[Dataset entries]
#####
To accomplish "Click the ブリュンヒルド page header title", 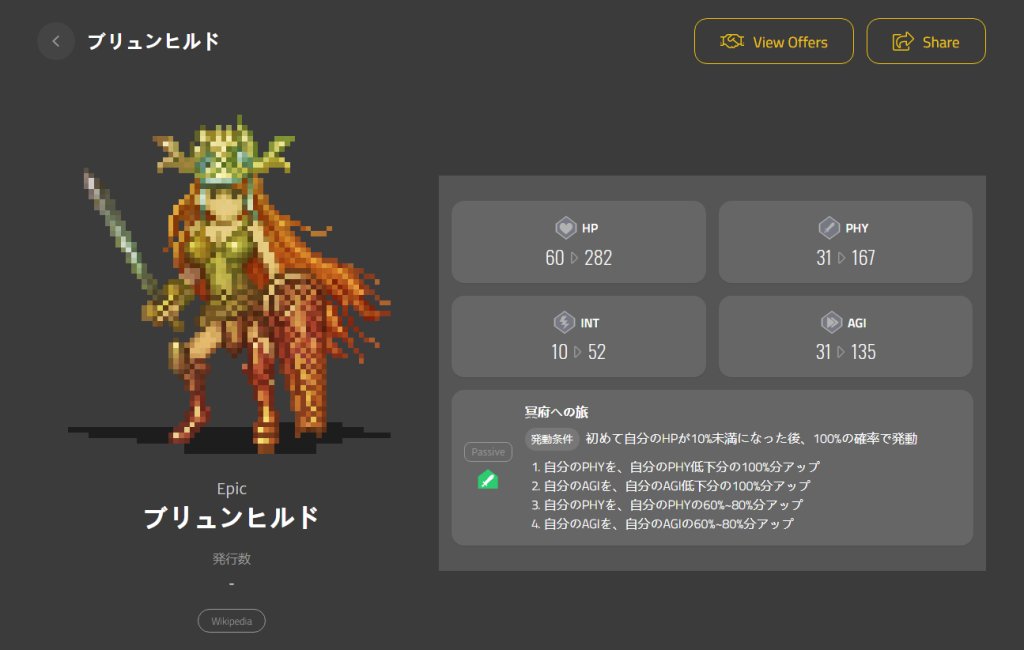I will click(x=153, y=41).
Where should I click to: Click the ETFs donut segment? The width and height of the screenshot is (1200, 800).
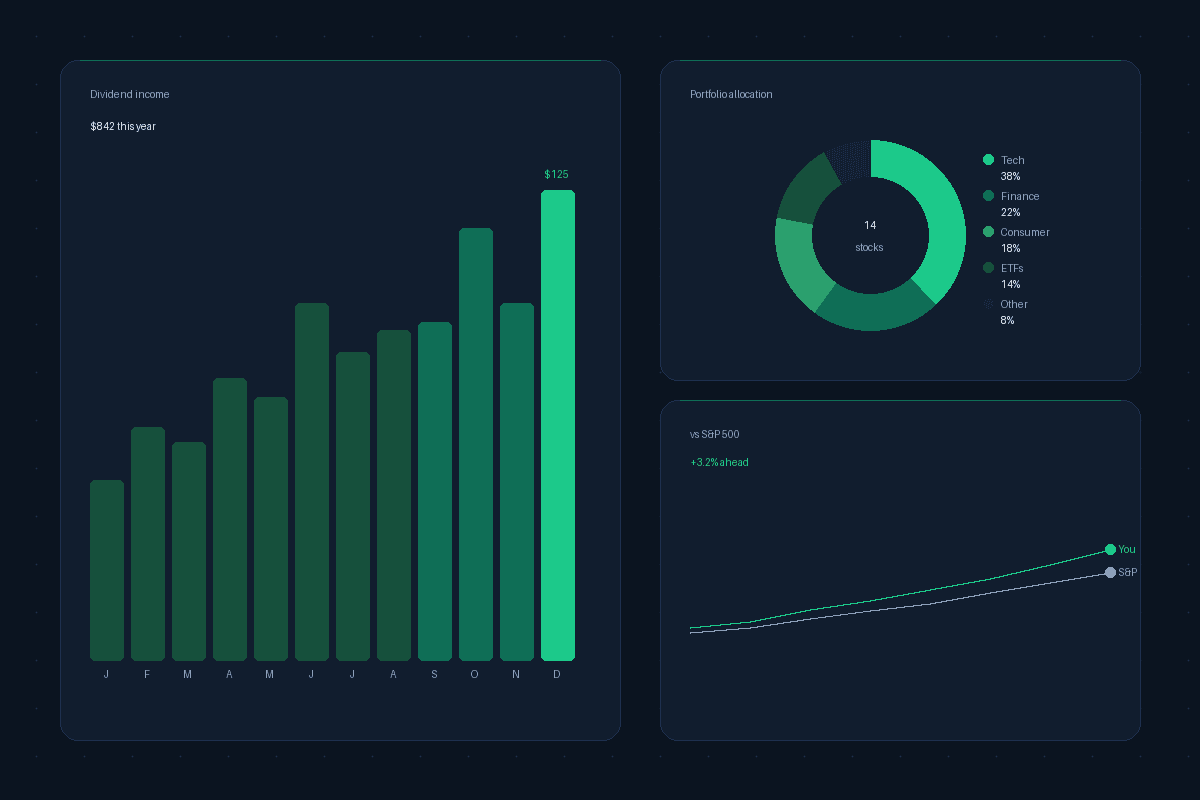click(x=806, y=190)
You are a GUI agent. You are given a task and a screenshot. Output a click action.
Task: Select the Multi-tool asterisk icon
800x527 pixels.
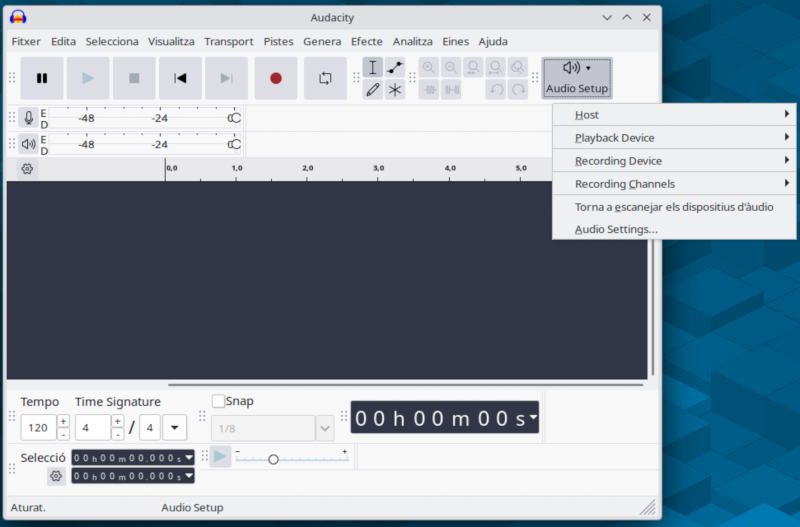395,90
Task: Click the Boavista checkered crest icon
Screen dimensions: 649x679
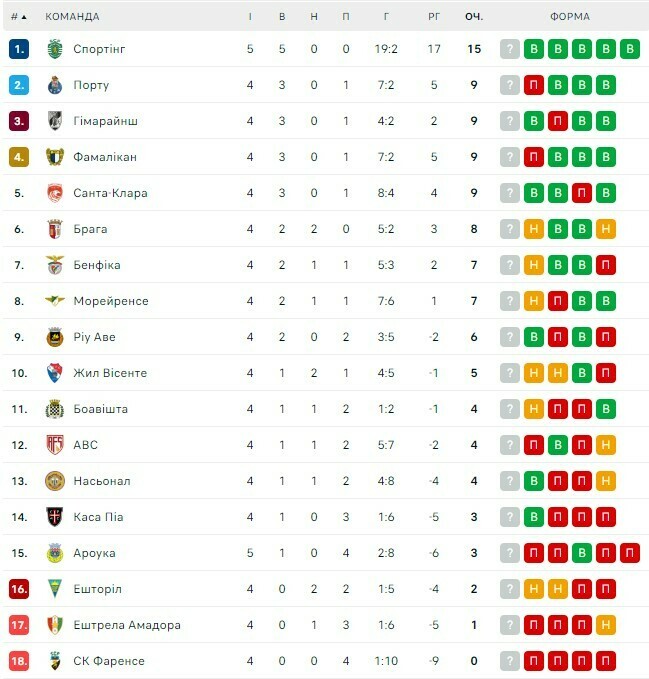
#####
(Directions for this task):
Which lines above include the word "icon"? Pick them out and copy them.

(Result for this exercise):
Task: Select the Multi-tool asterisk icon
Task: Click the Boavista checkered crest icon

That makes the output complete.